ACTIVITY »
Only the lines below between the ones containing "Task: Uncheck the Blu-ray format checkbox" and "The image size is (524, 410).", inclusive, are to be reproduced, each exactly as it stands.

SOURCE MATERIAL »
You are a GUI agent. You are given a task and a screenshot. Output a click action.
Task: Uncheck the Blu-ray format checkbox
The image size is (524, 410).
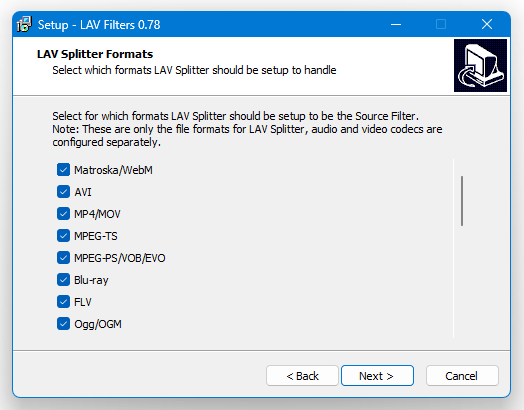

--

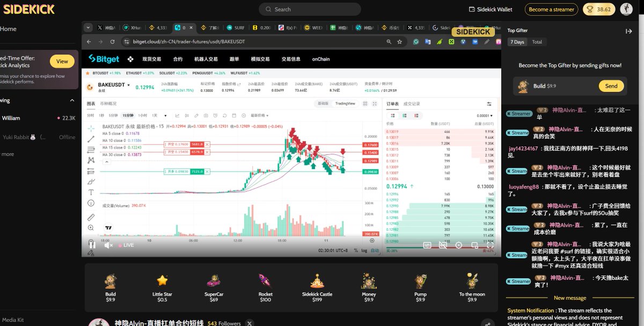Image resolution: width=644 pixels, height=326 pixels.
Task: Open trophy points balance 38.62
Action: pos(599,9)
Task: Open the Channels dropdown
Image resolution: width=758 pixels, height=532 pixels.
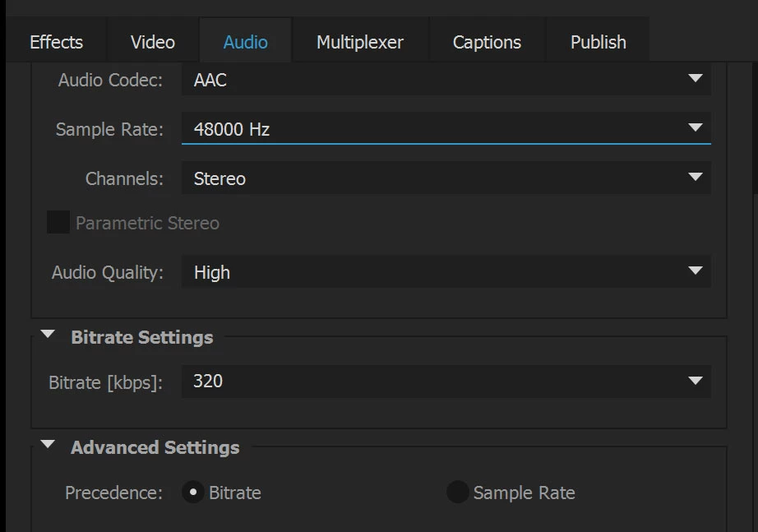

...

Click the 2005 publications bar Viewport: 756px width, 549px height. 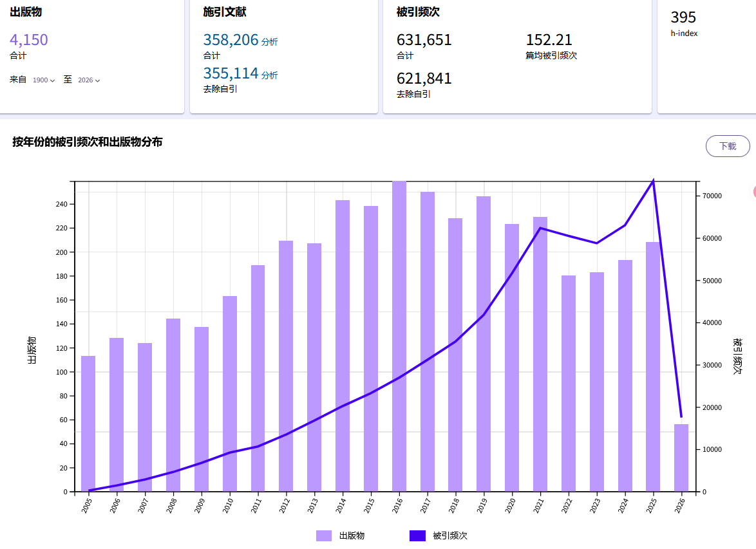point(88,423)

ANSWER TO THIS TASK »
Task: Uncheck the Blu-ray format checkbox
The image size is (524, 410).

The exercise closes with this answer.